### Work instructions
a - Summarize the blue frog text in two sentences.
b - Please pick up the blue frog text after its last sentence and carry it forward.

### Exercise text

In brainstorming for this company’s name, Margaret tried a range of ideas but always came back to “blue frog.” It was the nickname she gave it years ago when she began her quest to start her own video production company. However, when she went to register the name she’d planned for years, the desired name had been taken just two months before. When expressing her frustration to her husband over dinner, Margaret’s three-year-old son blurted out, “Blue Frog Creations!”—a name she’d never considered. That was it! Some of life’s best ideas come from the mouths of babes.
So what’s so special about a blue frog? First of all, its color in nature is spectacular—like cobalt blue glass. The blue poison dart frogs are not your typical ribbitt ribbitt. The toxins they release through their skin are distasteful and potentially lethal to predators. Blue frogs get poison from their diet: ants, termites, and tiny beetles. The poison from frogs has been used in blowgun darts by South American Indians and as a model for painkillers by drug researchers.

### Given material
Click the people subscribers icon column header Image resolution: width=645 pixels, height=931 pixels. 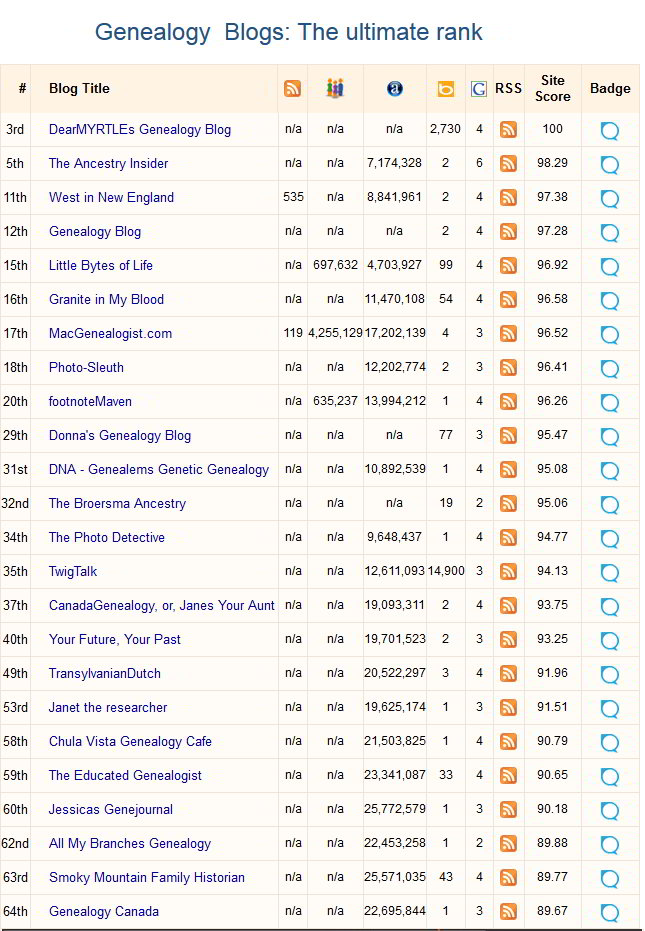click(335, 88)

### Responses by item number
a - Margaret named her video production company Blue Frog Creations after her three-year-old son blurted out the name, because the name she had planned for years had been taken two months before she went to register it. Blue poison dart frogs are a spectacular cobalt blue and release toxins through their skin that come from their diet of ants, termites, and tiny beetles, and that poison has been used in blowgun darts and as a model for painkillers.

b -
Frogs in general are amazing creatures. They’ve been around since the dinosaurs, and fossils prove they have remained practically the same for 190 million years. Frogs are one of the best leaping animals in the world and can launch themselves over 20 times their own length. Their skin is one of their greatest attributes because that’s how they drink and breathe. Frogs shed their skin regularly to keep it healthy; some shed daily. And some frogs can even freeze themselves during winter (virtually stopping their heart and lungs) and thaw out in spring!